Inspiration

Our project was inspired by a coursework research paper we wrote about the Canadian housing crisis. Through surveys we conducted with residents across provinces like Ontario, Alberta, British Columbia, and New Brunswick, we uncovered the devastating human toll of rental inflation. Our research revealed a stark systemic gap: immigrants and newcomers face disproportionately higher threat levels, with eviction rates for immigrant households in Ontario sitting at a staggering 46.0% compared to 37.9% for non-immigrants. Driven by these numbers, we built HavenAI to turn passive legal data into active, trauma-informed protection.

What it does

HavenAI is an AI-driven housing-related crisis navigation portal for newcomers in Canada. Using a User Intake Form that gathers relevant information about the user, such as location, legal/immigration status, the trouble they are facing (eviction notice/trouble with paying rent/temporary shelters), financial and employment status.

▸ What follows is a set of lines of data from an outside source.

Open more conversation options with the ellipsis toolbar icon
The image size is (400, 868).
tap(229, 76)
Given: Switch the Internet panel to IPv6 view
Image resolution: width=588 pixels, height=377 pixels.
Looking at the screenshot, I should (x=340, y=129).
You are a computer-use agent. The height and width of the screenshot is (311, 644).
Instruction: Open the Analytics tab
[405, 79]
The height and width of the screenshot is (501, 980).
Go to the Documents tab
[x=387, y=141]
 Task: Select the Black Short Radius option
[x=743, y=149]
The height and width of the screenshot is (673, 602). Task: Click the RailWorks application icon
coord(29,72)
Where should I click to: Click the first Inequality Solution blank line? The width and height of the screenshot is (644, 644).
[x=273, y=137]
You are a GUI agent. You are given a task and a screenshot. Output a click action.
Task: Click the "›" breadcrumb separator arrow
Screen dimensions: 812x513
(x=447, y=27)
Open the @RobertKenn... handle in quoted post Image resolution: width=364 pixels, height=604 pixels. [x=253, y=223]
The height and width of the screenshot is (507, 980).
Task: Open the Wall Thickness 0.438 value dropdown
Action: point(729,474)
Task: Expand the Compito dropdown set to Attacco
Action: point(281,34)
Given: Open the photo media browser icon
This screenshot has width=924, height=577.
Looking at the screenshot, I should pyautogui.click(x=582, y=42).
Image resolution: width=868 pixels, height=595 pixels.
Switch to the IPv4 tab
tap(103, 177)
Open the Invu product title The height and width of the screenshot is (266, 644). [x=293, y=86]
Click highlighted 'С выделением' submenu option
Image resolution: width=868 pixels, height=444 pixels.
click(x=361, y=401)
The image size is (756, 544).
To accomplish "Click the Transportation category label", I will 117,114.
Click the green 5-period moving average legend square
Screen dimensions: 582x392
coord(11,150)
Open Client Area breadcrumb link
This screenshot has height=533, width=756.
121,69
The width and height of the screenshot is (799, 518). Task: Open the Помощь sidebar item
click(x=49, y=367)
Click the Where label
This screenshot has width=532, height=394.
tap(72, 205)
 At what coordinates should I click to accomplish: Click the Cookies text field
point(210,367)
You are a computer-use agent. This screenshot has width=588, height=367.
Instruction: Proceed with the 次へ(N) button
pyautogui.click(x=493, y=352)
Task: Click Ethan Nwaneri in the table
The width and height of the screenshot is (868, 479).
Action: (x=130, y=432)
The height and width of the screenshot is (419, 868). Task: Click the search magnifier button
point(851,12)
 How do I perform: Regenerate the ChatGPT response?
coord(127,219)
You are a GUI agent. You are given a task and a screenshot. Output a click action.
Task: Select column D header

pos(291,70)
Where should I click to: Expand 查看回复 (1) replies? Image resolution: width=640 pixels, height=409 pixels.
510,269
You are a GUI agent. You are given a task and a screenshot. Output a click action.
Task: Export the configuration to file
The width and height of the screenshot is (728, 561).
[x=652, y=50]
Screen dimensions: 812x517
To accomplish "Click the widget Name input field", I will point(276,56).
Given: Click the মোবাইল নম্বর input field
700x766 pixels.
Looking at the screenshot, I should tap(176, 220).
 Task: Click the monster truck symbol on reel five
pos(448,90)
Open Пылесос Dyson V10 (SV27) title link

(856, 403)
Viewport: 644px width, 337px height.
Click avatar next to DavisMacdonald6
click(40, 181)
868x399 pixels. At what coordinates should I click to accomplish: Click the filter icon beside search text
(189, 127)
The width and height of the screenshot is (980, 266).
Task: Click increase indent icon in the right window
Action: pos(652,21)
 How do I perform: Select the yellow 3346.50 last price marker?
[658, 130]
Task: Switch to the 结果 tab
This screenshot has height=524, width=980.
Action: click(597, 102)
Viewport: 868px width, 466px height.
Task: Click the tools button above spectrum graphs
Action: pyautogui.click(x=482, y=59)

This information is then used to populate a personalized Dashboard that shows the % risk of instability, summary of their assessment, identifies risk factors such as low income and high rent, and directs the user to the Crisis Action Plan page.

The crisis action plan shows a checklist of tasks to be completed in the next day, 3 days and week according to their priorities. It also prompts the user to upload their rental and financial documents on the Document Analysis page in order for them to understand their situation better and get an idea about their rights. It scans documents like lease agreements, eviction notices or tax forms and informs the user of its implications in simple terms. It does not give any legal advice whatsoever and instead prompts the user to get professional legal advice.

The crisis action plan also prompts the user check out and call the matched programs shown on the Settlement Services page. This page lists organisations, services and legal clinics according to the user’s location and rental situation, specifying the contact information, services provided and languages they operate in.

Using this contact information, the user can call the suggested place and press “Start Call Recording” on the Call Assistant page to feed the live conversation with the employee to the assistant. As the conversation ensues, the AI assistant translates and interprets sentences in the selected language, suggests relevant things to ask and at the end of the call, explains what they said and needs to be done and save that chat for future reference.

At any time in their crisis navigation, the user can use AI Chat Navigator to get direct answers to any of their concerns or queries. This tool is designed to keep in mind the psychological state of the user in this situation and the need to explain things in simple terms.

How we built it

Using our knowledge and information gathered from further online research, we made a theoretical blueprint of what the app should look like and the features it should have. Using this rough blueprint we wrote the code with help from Gemini 2.5 Flash, which we then used to input in Base44.

Challenges we ran into

At the start, when we chose our topic, we were familiar with the overall issue but realised that we had to dive deeper to find what exactly the current rental-related public service websites lack that newcomers and immigrants in Canada would really benefit from. This was hard to identify but we figured to put ourselves in their shoes and try to navigate the sites as someone in their situation would. We found that, firstly, there were different sites and programs for different provinces since the housing jurisdiction varies by the province in Canada. Even so, with the ones we checked out, the information was dense and all over the place and we could tell that it would be hard to make an actual action plan. Thus, we obtained our vision for the app that would prioritise personalised recommendations, real-time information and a concrete action plan.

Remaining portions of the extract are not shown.